→ **DIRECTIONS**: The lines you return must be all those in the data that hold the string "title".
##### AVAILABLE DATA
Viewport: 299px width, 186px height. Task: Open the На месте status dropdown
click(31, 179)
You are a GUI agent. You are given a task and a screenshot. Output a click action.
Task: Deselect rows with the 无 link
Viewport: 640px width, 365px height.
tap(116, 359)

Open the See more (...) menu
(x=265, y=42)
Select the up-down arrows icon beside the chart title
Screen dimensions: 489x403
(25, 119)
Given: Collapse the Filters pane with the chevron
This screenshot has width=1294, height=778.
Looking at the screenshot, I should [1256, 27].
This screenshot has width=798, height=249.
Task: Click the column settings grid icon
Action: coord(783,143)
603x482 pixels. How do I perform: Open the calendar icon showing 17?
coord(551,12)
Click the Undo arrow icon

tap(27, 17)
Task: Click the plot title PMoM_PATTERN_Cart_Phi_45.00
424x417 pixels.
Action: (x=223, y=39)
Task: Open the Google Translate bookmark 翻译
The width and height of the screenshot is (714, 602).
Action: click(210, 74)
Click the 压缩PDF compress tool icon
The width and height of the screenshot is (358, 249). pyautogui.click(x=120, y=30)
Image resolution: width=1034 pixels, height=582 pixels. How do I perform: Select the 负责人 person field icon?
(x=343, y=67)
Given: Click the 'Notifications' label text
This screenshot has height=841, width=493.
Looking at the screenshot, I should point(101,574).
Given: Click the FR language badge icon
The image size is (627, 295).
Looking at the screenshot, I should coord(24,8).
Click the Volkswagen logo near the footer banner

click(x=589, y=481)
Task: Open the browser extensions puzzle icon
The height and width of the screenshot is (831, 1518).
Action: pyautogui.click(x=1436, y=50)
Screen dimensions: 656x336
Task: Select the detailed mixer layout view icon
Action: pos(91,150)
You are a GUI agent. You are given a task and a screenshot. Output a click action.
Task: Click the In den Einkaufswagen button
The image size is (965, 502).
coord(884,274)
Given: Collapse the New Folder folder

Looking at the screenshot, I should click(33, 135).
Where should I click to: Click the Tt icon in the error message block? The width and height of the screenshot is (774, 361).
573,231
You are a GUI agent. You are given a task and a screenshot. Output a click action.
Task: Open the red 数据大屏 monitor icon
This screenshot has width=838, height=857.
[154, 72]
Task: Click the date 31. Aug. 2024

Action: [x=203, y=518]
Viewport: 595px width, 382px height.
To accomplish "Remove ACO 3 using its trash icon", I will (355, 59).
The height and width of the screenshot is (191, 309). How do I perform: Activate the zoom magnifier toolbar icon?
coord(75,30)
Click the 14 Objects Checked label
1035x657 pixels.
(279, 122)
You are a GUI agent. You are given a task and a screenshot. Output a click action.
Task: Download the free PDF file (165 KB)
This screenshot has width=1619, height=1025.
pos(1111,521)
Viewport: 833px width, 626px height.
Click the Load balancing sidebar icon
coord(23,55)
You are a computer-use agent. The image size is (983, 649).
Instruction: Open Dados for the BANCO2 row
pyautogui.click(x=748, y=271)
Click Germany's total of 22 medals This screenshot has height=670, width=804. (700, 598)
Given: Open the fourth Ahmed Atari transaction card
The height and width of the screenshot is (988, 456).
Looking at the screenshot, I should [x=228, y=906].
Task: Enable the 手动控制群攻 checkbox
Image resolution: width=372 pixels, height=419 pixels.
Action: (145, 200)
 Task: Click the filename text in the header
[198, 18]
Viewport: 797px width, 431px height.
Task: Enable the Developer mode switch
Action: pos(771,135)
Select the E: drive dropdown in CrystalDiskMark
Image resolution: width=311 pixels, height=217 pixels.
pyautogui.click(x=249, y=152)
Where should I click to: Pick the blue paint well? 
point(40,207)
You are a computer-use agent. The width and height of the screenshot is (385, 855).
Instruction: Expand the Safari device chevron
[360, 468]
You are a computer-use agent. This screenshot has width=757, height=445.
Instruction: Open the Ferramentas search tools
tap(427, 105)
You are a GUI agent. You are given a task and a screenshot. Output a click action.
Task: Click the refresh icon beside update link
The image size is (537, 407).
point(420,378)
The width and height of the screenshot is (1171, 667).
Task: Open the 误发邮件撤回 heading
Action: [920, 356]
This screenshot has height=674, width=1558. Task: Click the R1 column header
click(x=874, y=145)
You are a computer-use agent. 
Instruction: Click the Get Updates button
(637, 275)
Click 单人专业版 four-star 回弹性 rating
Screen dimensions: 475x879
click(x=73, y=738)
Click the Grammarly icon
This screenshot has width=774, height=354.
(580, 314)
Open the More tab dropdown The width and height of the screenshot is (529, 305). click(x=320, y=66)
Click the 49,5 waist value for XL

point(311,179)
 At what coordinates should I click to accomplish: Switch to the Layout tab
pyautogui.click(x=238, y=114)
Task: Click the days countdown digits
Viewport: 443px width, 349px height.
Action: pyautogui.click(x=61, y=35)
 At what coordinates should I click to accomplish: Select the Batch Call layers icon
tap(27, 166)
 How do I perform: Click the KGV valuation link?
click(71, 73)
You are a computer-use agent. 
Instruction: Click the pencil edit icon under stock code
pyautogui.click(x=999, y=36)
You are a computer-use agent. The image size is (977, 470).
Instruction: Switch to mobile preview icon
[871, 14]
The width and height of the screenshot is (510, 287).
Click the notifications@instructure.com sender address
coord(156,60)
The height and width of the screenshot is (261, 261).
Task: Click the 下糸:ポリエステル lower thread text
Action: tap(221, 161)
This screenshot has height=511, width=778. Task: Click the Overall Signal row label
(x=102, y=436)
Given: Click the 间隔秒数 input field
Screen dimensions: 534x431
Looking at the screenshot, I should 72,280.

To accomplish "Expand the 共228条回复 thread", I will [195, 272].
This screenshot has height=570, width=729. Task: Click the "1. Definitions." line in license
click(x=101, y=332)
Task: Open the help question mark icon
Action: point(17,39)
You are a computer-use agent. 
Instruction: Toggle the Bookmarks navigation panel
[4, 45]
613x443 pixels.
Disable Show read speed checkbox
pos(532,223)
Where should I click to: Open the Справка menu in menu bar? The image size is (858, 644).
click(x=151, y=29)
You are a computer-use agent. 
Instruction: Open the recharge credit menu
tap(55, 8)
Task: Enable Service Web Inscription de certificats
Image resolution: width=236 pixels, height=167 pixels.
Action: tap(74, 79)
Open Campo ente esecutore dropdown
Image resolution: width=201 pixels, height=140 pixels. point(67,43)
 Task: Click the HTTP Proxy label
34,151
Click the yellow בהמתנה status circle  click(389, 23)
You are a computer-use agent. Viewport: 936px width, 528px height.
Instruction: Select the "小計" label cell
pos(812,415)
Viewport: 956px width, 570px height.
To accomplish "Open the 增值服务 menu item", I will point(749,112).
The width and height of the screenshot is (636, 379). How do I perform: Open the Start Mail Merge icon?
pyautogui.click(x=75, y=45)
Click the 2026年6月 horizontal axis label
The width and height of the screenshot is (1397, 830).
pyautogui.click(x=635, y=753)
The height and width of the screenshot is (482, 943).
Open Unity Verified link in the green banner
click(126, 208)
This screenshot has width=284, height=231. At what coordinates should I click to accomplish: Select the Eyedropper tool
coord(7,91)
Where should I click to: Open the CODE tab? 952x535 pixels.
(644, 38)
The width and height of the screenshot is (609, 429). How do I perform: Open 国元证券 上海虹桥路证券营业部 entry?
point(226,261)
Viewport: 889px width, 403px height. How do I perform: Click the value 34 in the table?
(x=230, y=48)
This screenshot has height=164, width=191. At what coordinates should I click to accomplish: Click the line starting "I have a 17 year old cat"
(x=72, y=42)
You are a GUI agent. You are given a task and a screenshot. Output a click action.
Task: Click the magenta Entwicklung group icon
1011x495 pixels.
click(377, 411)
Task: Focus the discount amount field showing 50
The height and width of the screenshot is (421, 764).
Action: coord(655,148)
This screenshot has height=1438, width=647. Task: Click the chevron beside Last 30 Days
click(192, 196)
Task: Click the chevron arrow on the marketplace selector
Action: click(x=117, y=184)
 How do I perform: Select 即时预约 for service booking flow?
##########
→ **YOUR SOLUTION**:
Select the up-down arrows icon beside the chart title
Task: Click the plot title PMoM_PATTERN_Cart_Phi_45.00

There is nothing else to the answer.